> [EXERCISE DESCRIPTION]:
If a picture appears among the records, leave it out and set down everything else exactly as it stands.

──────── DATA FOR REVIEW ────────

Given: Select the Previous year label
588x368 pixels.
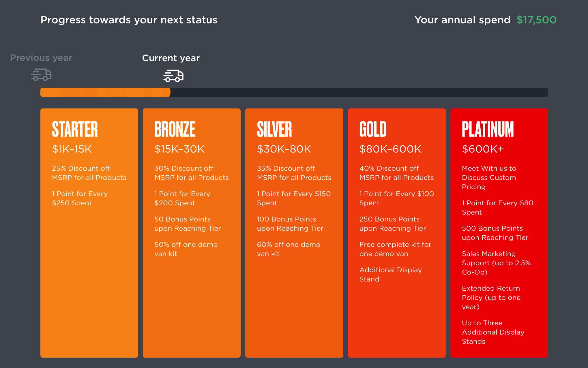Looking at the screenshot, I should [41, 58].
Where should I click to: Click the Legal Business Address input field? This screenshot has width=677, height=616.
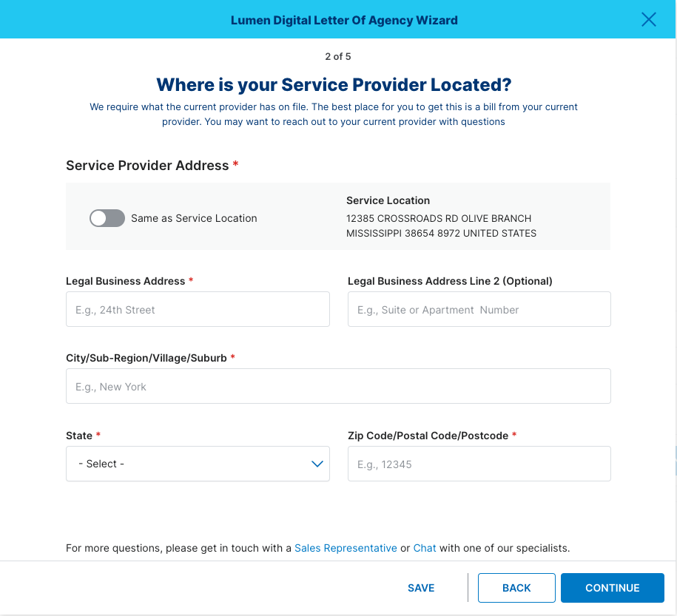coord(198,309)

────────

> [OUTPUT OF THE TASK]:
Given: Select the Previous year label
588x368 pixels.
Looking at the screenshot, I should [41, 58].
Where should I click to: Click the Legal Business Address input field? This screenshot has width=677, height=616.
coord(198,309)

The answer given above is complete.